任務說明
(a) 依下方這份電影事業個人資料保護辦法,中央的主管機關是哪個機關?
(b) 請照錄下方這份電影事業個人資料保護辦法中的一段:從含有「前三項消費者個人資料筆數,以」的字句開始,到「(四)事故之預防、通報及應變機制。」之後停止。

提供文本
中華民國113年4月22日文影字第11320139892號令發布
第一條本辦法依個人資料保護法(以下簡稱本法)第二十七條第三項規定訂定之。
第二條本辦法所稱主管機關:在中央為文化部;在直轄市為直轄市政府;在縣(市)為縣(市)政府。
第三條本辦法所稱電影事業係指依電影法第三條規定,從事電影片製作業、電影片發行業、提供電影器材、設施及技術之事業、電影片映演業之事業。
本辦法所稱消費者,指以消費為目的而為交易、使用商品或接受服務者。
第四條電影事業保有消費者個人資料達一萬筆者,應依本辦法規定,規劃、訂定、修正與執行消費者個人資料檔案安全維護計畫及業務終止後個人資料處理方法(以下簡稱本計畫及處理方法)。
依前項規定應訂定本計畫及處理方法者,應於本辦法施行之日起六個月內完成;其於本辦法施行後,保有消費者個人資料筆數始達一萬筆者,應自保有筆數達一萬筆之日起六個月內完成之。
電影事業依前二項規定完成本計畫及處理方法之訂定後,所保有之消費者個人資料筆數減少,連續二年期間所保有之筆數未達一萬筆者,得停止本計畫及處理方法全部或一部之執行。但嗣後保有之消費者個人資料筆數達一萬筆時,應於保有筆數達一萬筆之日起三十日內,恢復本計畫及處理方法全部之執行。
前三項消費者個人資料筆數,以電影事業累計所保有之消費者個人資料為計算基準;其未達一萬筆之事實,應由電影事業證明之。
電影事業經主管機關要求提出本計畫及處理方法實施情形者,應於收受通知後三十日內,以書面方式提出。
第五條電影事業依前條規定訂定本計畫及處理方法時,應視其組織規模、特性、保有個人資料之性質及數量等事項,訂定包含下列各款事項之適當安全維護管理措施;必要時,第二款各目事項得整併之:
一、電影事業之組織規模及特性。
二、個人資料檔案之安全管理措施:
(一)配置管理之人員及相當資源。
(二)界定蒐集、處理及利用個人資料之範圍。
(三)個人資料之風險評估及管理機制。
(四)事故之預防、通報及應變機制。
(五)個人資料蒐集、處理及利用之內部管理程序。
(六)設備安全管理、資料安全管理及人員管理措施。
(七)認知宣導及教育訓練。

資料條目
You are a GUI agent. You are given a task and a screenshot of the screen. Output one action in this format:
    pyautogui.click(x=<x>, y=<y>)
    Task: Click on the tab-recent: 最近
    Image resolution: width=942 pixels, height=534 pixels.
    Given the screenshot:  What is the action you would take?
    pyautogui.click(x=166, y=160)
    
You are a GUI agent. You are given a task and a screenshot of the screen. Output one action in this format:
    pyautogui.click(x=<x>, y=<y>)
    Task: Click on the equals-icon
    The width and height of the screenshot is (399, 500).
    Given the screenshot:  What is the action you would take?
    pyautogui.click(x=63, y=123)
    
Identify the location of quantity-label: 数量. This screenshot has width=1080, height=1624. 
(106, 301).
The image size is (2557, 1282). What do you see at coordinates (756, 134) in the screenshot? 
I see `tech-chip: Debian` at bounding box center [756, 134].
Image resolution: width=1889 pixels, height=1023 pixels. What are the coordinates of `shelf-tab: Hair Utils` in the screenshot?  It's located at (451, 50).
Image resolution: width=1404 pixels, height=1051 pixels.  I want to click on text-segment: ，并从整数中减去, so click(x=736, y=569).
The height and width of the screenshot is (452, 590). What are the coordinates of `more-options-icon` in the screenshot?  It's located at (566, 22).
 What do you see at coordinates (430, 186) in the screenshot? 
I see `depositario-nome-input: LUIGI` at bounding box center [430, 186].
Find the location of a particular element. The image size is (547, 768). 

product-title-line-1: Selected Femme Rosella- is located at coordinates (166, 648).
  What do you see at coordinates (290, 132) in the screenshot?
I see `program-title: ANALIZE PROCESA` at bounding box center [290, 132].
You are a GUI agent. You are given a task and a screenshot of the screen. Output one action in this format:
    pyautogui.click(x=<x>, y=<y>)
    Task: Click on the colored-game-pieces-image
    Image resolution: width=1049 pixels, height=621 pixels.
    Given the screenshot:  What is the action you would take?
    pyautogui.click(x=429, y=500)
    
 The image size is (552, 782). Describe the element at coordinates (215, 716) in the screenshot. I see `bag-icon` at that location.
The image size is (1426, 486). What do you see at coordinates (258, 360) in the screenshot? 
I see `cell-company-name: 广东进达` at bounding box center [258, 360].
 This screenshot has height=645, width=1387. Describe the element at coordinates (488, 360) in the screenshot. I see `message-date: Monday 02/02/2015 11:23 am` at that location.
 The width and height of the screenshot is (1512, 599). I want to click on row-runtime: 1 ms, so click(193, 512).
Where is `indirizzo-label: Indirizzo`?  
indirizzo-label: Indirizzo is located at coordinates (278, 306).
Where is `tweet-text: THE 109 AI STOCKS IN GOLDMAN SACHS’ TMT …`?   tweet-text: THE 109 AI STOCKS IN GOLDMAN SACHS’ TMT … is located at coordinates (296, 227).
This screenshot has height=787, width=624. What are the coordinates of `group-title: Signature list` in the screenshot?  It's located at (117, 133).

參考答案
(a) 文化部。

(b)
前三項消費者個人資料筆數,以電影事業累計所保有之消費者個人資料為計算基準;其未達一萬筆之事實,應由電影事業證明之。
電影事業經主管機關要求提出本計畫及處理方法實施情形者,應於收受通知後三十日內,以書面方式提出。
第五條電影事業依前條規定訂定本計畫及處理方法時,應視其組織規模、特性、保有個人資料之性質及數量等事項,訂定包含下列各款事項之適當安全維護管理措施;必要時,第二款各目事項得整併之:
一、電影事業之組織規模及特性。
二、個人資料檔案之安全管理措施:
(一)配置管理之人員及相當資源。
(二)界定蒐集、處理及利用個人資料之範圍。
(三)個人資料之風險評估及管理機制。
(四)事故之預防、通報及應變機制。